I have had many women write to me and say they’ve never been to Africa but that my book inspired them. One woman said, “Wonderful! Makes me almost brave enough to write about my own Africa.” A woman in jail said, “If you could do Africa, I can do jail.” My book gave her courage. I find that a remarkable thing. I’m grateful that my writing is out in the world, and that women are reading it and finding courage for their own lives.
Describe your writing space, if you have one, and your writing habits.
I joined a writing club at the age of 41. At that time, I was homeschooling my four children so I’d get up at 5 a.m. and write till 9 a.m., when the school day started. I wrote six days a week, four hours a day. Early mornings were my only alone time. I’d wake up, drink coffee, and write. My writing routine has varied somewhat over the years, but mostly, I’m an early morning writer. I read, research, blog, and do the business side of writing after I’ve done the creative work.
My first writing space was in a corner of our house. Later, I moved to the basement. I didn’t need much, just a corner and a desk and a computer. Now that I’m older and some of my children have moved out of the house, I have my own room. It’s light and airy with four windows. The walls are white and lime green and it has a lot of bookshelves in it. I have one shelf for local authors and one for favorite books, and one for books on writing. My desk is an old metal army desk that I found for free on the curb. I painted it turquoise and have bright yellow chairs. I like white and color splashes.
I made a paper chain and hung it on one wall. Each link in the chain represents 1,000 words. Every time I finish writing another 1,000 words in my next book, I tear one chain off. It’s a visible encouragement to me. I love seeing that chain growing smaller. When I reach the end of the chain, my book will be complete. Well, at least the first draft of it!
In the room, beside my computer desk, I have a space for making art. I play with acrylic painting and book making. In the evenings, when I’m tired of words and writing, I like to paint.
How does your family feel about your writing success?

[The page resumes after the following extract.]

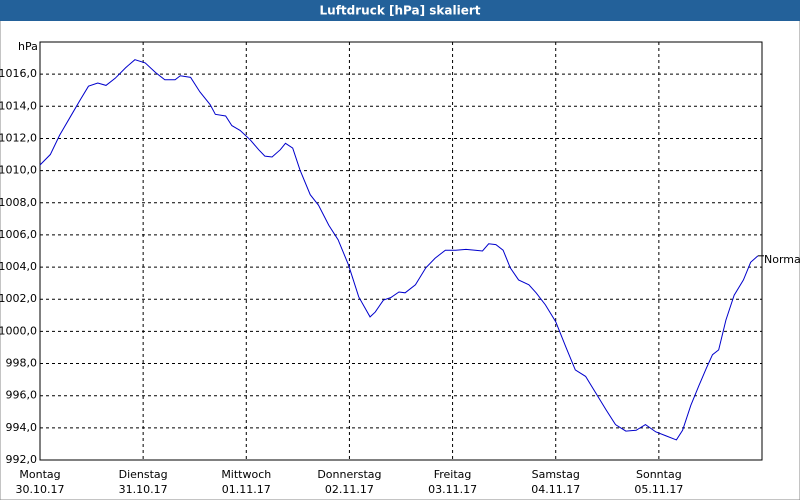  Describe the element at coordinates (22, 428) in the screenshot. I see `y-tick-label: 994,0` at that location.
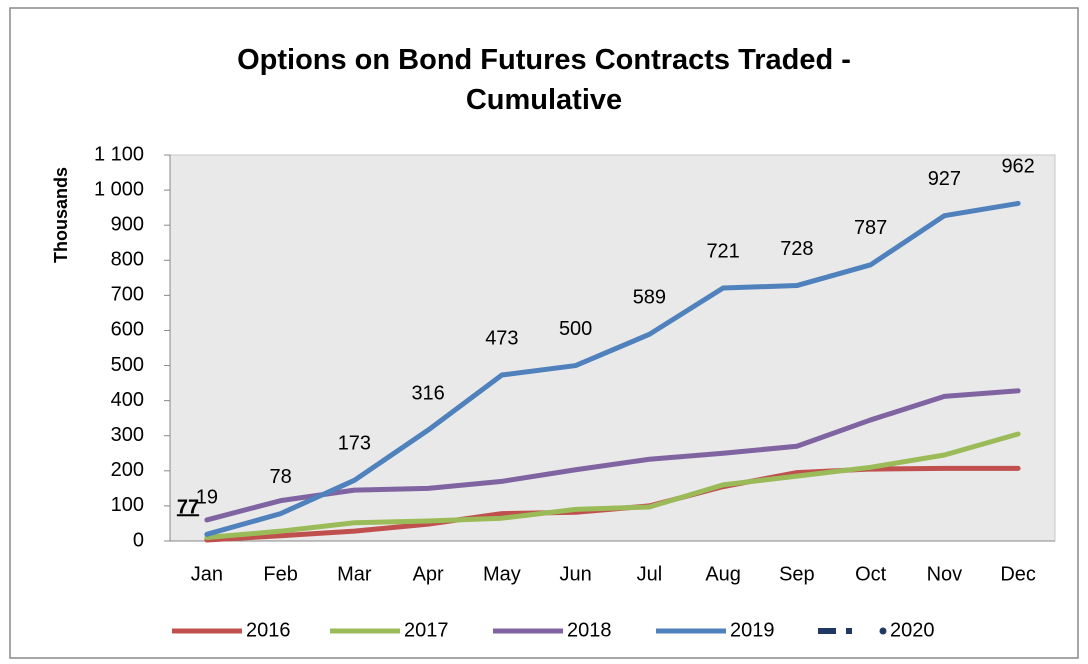 The width and height of the screenshot is (1088, 664). I want to click on x-tick-label: Dec, so click(1018, 574).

Writing is my job just like agriculture is my husband’s job. My family is happy for me, but they also see the long hours and hard work I put in. They cheer me on. But they also take it for granted, “Mom is a writer. That’s what she does.” My son, who is a videographer, made a two-minute book trailer using old 8mm film footage, photos, and scanned documents. My daughters are both photographers and they help me constantly. They help me design my bookmarks, business cards, and a lot of the visual details.